Scénario 3 – Technologies vertes
Ce plan fait le pari du développement de nouvelles technologies à même de supporter un niveau de consommation stable et une mobilité accrue. L’utilisation de véhicules électriques, individuels et collectifs, se répand. L’industrie connaît une altération amoindrie grâce à une décarbonation rendue possible par le recours massif à l’hydrogène. Le secteur tertiaire est lui favorisé par l’optimisation numérique, qui consomme cependant 10 fois plus qu’en 2015. Le bouleversement global de l’économie est limité par des procédés qui restent structurellement les mêmes mais qui deviennent plus verts. La neutralité carbone est atteinte principalement grâce aux solutions de captation de carbone. Deux tiers des émissions sont emprisonnées via des moyens technologiques et un tiers via la captation naturelle.

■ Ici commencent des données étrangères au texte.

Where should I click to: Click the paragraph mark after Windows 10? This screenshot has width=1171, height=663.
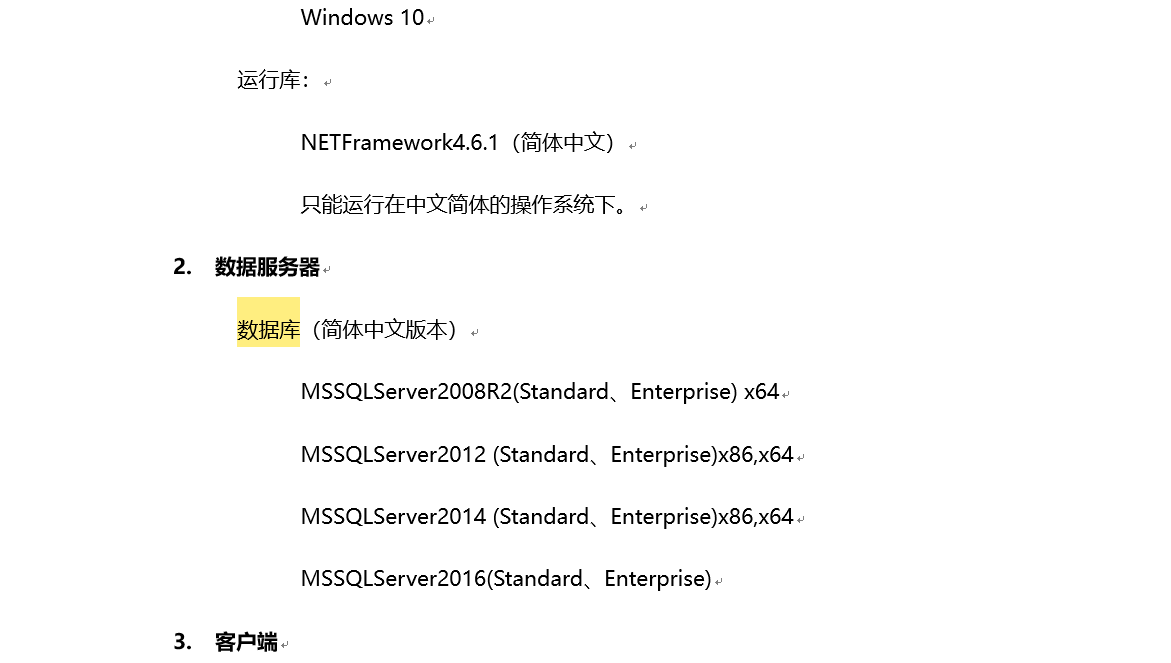click(431, 21)
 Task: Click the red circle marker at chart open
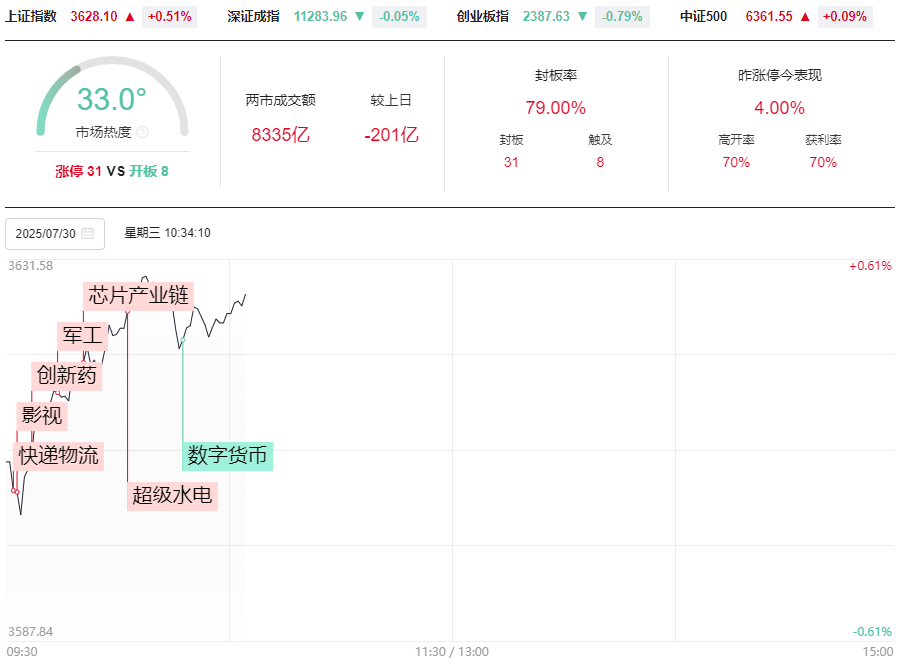14,491
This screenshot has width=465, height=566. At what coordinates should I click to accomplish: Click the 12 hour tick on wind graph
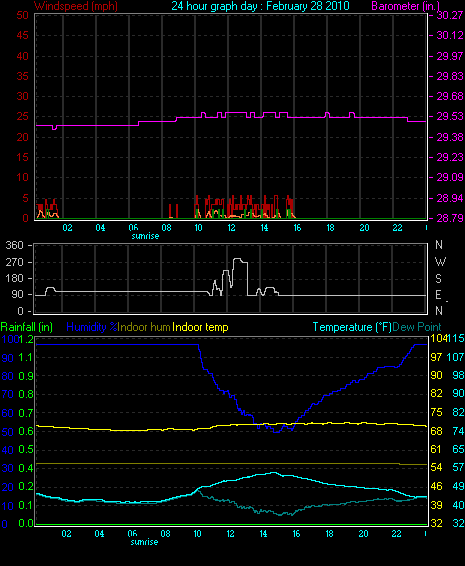pyautogui.click(x=231, y=228)

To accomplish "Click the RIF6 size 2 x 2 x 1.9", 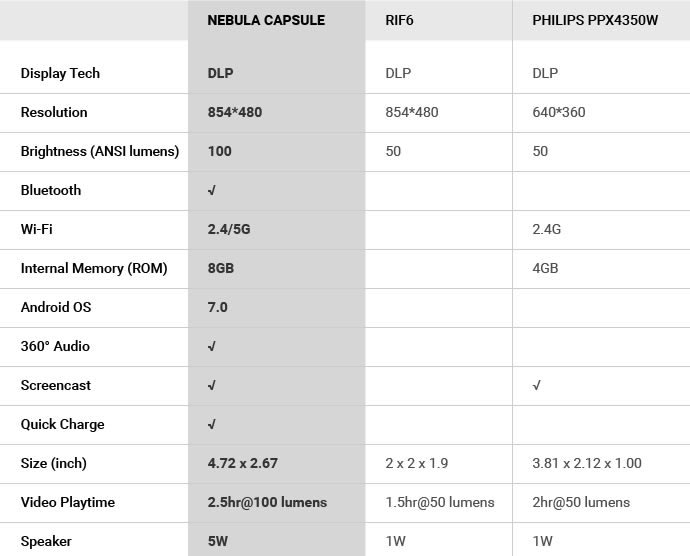I will 417,464.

Scénario 4 – Pari Réparateur
Ce dernier scénario est celui faisant le plus appel aux leviers de compensation pour décarboner la société. Nos modes de vie et de consommation restent strictement les mêmes grâce à un développement technique qui répare les systèmes sociaux et écologiques et les dommages infligés au climat. L’économie continue de croître et la fiscalité carbone est réduite à son strict minimum. La mobilisation des ressources matérielles et financières est privilégiée. Du point de vue des entreprises, « Pari réparateur » constitue donc le scénario le moins exigeant des quatre en matière de transformation structurelle. La neutralité carbone dépend ici quasiment exclusivement de technologies de captage de CO2 dans l’air encore immatures à l’heure actuelle.
Les quatre scénarios vont donc croissants au niveau de l’implication technologique et le recours aux solutions de compensation carbone. Ils sont décroissants en ce qui concerne la sobriété énergétique et la diminution de la consommation de biens et de services. Tous demandent une forme d’optimisation des processus industriels et une diminution effective des émissions de CO2. Ils n’exigent cependant pas les mêmes besoins globaux de transformation du secteur privé.